── TEXT EXTRACT ──
Imagine a military historian visiting here from five hundred years into the future.
What could he possibly think of an Army general who is endlessly feted and promoted while the war he has been most closely associated with, not to mention in command of, chokes and wheezes along like an asthmatic, by many accounts a foregone failure?
Not to mention that this particular general’s closest brush with major “victory” was holding off a rag-tag insurgency long enough to save “face” for the Army and his political handlers back home. Despite that, whenever he leaves his command for another top slot in the war machine, the establishment applauds as though the shift presages a way out instead of a mere shifting of deck chairs on a clearly sinking ship.
Though he has never seen combat, his power points seemingly yield ancient magic code, and his sycophants among politicians, media scribes and so called “think tanks” craft elaborate panegyrics in his name, hagiographies and calls for a fifth star, presumably for leaving behind “fragile and reversible” conditions on the ground in every command before leaving for another every year or so.
What else could a distant traveler from another time think, other than the American national security elite circa 2007 to 2011 had fallen into some sort of mass induced swoon—over one man who, for all of his medals, ribbons and stars, did not win a war, but worse, encouraged and manipulated two Presidents of the United States to pour more blood, more treasure into it until everyone was feeling stupid and more than a little resentful about getting involved in the first place.
So it all might seem from a distance. But as rumors became official news last week, that Gen. David Petraeus would be shifted from his post as Commander of U.S Forces in Afghanistan to Director of the Central Intelligence Agency, a “lateral” move for the four-star we are told, but a prestigious and powerful one to the President’s cabinet nonetheless, Washington’s national security establishment and writers across the spectrum rushed to explain the unusual appointment in the most reasonable, rational terms.
───
── SOURCE DATA ──
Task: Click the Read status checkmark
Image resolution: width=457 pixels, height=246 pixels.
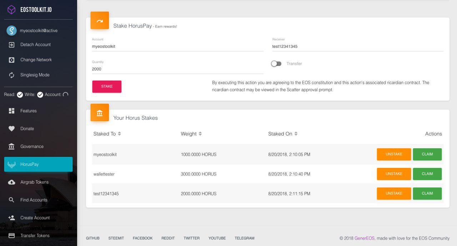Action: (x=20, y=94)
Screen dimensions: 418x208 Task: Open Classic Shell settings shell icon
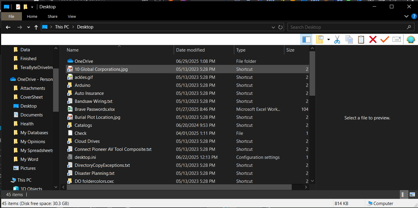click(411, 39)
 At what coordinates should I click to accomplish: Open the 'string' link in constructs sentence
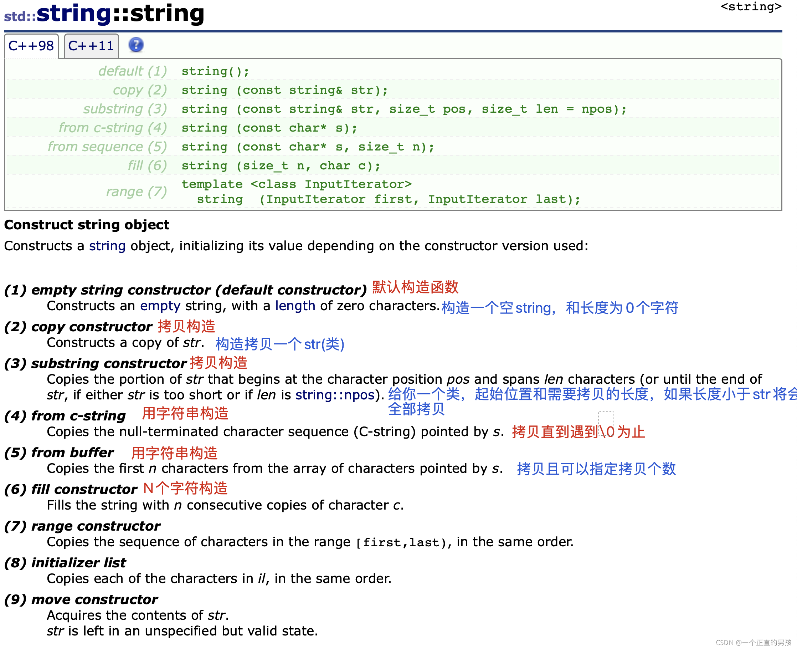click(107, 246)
───
── SOURCE DATA ──
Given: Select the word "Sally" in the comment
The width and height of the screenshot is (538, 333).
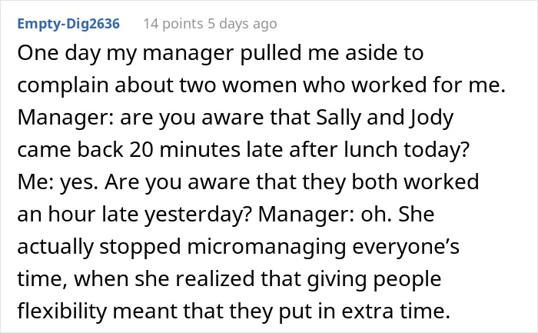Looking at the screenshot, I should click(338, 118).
───
── SOURCE DATA ──
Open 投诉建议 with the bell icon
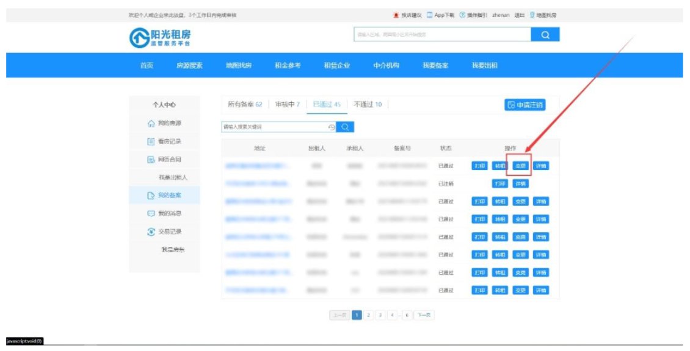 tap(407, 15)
───
_TASKS_
• 1. In the Petraeus commentary, what post was Gen. David Petraeus to be moved to from his command of U.S. Forces in Afghanistan?
• 2. Output the lines of the records from the line with "Task: Click the Read status checkmark" to the line with "click(107, 246)", leaving the pictures out.
The Petraeus commentary and the records are separate material.

_RESPONSES TO THE EXERCISE_
• 1. Director of the Central Intelligence Agency.

• 2.
Task: Click the Read status checkmark
Image resolution: width=457 pixels, height=246 pixels.
Action: (x=20, y=94)
Screen dimensions: 418x208 Task: Open Classic Shell settings shell icon
click(411, 39)
 At what coordinates should I click to accomplish: Open the 'string' link in constructs sentence
click(107, 246)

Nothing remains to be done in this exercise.